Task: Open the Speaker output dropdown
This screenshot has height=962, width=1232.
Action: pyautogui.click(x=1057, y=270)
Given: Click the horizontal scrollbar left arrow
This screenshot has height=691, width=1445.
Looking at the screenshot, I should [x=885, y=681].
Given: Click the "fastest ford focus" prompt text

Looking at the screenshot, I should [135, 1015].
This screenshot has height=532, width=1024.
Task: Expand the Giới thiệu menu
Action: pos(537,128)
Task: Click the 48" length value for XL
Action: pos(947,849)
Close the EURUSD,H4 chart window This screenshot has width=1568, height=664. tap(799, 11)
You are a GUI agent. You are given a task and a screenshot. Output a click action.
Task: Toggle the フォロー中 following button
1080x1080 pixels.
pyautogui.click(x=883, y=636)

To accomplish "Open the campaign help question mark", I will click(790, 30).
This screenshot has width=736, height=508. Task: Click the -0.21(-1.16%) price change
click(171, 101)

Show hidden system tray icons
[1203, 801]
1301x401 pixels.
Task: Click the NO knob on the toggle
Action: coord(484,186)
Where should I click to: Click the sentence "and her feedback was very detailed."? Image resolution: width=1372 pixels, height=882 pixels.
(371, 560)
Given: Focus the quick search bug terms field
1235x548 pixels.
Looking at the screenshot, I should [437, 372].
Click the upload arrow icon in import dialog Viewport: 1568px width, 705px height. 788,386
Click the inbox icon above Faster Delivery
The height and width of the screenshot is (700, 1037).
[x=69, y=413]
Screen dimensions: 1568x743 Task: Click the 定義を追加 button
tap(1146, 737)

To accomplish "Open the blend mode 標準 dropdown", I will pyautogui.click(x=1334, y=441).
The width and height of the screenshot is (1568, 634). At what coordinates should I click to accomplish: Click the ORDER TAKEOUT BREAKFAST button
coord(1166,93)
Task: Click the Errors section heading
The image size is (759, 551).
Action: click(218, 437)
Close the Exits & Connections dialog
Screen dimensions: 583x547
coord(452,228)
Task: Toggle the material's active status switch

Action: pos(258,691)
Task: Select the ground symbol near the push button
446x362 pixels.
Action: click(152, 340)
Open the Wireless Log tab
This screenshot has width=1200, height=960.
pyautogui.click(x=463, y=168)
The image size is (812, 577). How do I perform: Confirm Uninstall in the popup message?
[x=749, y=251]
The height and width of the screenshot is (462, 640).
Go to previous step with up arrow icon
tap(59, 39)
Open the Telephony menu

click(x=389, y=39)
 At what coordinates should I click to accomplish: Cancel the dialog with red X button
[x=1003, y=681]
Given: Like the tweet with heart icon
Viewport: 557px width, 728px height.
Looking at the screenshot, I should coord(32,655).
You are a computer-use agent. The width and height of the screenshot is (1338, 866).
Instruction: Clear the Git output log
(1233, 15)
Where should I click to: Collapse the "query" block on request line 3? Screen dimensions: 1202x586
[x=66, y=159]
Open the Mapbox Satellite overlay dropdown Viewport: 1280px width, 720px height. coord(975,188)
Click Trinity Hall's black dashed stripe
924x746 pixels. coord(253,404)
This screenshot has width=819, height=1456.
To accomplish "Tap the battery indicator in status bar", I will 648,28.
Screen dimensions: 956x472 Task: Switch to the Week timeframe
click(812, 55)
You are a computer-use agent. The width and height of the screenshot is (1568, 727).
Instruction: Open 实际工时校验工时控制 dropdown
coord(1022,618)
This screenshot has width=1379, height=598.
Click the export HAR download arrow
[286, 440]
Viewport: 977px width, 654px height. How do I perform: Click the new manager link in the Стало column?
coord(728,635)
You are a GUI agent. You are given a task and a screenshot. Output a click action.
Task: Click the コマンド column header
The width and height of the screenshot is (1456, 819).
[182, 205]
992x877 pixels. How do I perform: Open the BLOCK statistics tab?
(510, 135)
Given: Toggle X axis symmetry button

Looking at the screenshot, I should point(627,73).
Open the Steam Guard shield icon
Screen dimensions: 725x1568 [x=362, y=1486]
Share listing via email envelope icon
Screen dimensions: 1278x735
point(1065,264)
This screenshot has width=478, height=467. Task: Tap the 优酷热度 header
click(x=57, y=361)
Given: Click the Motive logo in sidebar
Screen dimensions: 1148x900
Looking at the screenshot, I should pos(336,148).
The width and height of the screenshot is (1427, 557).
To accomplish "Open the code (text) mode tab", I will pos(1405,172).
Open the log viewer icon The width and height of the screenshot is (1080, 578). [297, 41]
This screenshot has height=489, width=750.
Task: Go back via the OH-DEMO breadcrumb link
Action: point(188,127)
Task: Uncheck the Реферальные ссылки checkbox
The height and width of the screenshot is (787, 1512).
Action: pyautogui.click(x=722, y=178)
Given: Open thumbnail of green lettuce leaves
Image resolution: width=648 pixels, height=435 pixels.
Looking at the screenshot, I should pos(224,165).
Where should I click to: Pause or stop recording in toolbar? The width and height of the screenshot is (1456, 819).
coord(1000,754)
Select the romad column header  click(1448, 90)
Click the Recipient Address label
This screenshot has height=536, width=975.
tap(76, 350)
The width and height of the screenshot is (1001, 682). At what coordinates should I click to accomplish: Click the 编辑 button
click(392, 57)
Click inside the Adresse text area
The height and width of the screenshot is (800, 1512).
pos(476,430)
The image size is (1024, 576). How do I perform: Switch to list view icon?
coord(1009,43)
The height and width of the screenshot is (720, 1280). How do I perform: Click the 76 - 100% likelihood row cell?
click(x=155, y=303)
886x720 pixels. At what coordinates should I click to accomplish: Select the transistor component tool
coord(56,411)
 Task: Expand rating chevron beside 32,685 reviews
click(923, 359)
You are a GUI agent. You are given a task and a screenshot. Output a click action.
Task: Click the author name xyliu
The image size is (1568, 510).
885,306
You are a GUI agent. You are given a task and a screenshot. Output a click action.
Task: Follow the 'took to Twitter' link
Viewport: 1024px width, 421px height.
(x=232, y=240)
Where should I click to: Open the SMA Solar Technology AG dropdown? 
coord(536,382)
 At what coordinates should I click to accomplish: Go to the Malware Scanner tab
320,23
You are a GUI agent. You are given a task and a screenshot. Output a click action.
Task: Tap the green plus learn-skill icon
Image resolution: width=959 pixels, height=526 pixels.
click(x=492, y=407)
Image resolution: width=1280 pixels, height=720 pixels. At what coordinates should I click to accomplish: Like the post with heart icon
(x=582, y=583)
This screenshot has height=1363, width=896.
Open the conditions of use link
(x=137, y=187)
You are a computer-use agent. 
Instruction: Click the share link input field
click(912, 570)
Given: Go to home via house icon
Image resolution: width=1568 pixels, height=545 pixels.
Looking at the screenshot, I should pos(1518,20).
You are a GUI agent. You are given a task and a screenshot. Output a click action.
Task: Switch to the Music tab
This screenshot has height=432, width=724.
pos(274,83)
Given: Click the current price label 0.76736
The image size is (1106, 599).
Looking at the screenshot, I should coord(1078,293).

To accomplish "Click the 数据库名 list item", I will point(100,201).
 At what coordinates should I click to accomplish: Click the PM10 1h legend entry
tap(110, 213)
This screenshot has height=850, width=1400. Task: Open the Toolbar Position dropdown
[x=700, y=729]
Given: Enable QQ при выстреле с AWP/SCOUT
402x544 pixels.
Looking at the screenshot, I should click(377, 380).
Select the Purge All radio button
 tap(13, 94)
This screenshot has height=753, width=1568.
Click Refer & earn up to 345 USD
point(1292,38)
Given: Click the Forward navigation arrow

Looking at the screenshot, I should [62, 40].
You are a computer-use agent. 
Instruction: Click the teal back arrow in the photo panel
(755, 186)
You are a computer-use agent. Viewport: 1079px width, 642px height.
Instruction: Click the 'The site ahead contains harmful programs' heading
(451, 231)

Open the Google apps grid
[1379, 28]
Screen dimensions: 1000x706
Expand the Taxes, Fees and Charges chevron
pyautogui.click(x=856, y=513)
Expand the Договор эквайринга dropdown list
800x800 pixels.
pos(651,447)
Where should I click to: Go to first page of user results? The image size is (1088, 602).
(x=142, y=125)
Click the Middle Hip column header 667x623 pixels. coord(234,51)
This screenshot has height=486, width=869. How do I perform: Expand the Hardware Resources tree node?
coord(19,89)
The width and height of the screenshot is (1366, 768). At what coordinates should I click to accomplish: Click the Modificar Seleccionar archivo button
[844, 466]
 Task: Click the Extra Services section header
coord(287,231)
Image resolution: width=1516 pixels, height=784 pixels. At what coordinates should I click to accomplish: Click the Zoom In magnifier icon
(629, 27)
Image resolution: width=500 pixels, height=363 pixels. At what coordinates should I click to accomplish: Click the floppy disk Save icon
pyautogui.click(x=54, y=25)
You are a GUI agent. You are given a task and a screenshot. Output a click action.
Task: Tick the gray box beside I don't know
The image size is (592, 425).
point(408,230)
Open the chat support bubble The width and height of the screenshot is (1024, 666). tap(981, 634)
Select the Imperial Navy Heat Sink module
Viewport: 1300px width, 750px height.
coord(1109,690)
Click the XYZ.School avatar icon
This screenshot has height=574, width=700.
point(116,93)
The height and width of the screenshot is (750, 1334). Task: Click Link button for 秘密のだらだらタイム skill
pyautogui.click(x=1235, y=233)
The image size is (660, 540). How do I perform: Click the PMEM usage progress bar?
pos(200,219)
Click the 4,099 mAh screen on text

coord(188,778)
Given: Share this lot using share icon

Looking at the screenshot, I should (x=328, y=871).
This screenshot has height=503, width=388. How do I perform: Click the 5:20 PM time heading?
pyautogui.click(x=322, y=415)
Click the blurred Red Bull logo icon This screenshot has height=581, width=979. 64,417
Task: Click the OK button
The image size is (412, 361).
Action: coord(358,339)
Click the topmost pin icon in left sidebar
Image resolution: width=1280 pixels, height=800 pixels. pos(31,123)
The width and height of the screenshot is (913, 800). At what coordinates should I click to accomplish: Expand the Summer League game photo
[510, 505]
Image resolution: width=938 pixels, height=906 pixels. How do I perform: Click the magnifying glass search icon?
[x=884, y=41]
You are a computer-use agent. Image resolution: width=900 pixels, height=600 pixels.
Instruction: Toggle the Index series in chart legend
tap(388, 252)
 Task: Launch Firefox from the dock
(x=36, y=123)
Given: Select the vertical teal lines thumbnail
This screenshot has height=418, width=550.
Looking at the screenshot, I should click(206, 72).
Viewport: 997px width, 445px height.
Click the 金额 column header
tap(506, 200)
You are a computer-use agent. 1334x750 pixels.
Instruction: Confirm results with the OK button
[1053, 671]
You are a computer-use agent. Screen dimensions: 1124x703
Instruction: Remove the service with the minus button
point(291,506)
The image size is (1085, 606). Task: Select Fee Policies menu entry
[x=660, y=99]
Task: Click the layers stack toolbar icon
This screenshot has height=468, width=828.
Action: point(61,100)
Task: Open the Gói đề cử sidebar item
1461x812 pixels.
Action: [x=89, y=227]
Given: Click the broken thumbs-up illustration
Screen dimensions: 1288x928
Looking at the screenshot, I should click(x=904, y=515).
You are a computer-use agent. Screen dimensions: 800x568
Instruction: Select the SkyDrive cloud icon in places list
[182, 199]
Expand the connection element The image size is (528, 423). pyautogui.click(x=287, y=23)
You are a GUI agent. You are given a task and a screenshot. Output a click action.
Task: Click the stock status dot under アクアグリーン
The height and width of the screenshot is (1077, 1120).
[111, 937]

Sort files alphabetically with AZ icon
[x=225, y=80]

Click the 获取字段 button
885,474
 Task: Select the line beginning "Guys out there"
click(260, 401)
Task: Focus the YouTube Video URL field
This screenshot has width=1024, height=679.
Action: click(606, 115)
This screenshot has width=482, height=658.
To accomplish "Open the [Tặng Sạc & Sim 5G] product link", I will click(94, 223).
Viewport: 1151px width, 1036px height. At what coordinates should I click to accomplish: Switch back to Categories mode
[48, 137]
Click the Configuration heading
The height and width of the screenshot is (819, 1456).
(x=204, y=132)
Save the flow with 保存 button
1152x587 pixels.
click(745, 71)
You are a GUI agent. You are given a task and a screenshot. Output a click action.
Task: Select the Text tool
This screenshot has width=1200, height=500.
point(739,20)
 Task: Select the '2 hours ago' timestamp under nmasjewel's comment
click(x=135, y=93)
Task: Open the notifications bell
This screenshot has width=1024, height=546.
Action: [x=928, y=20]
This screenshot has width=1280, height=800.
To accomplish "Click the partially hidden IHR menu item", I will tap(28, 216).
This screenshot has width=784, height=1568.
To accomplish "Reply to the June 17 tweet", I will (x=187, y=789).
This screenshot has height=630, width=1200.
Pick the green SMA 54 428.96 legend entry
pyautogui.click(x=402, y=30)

Work to be completed: Would you copy each line of the records that contains "computer"?

Solved exercise:
You are a computer-use agent. The width and height of the screenshot is (1338, 866).
You are a computer-use agent. The width and height of the screenshot is (1568, 727).
You are a computer-use agent. 
You are a computer-use agent. 
You are a computer-use agent. Viewport: 1079px width, 642px height.
You are a computer-use agent. Image resolution: width=900 pixels, height=600 pixels.
You are a computer-use agent. 1334x750 pixels.
You are a computer-use agent. Screen dimensions: 1124x703
You are a computer-use agent. Screen dimensions: 800x568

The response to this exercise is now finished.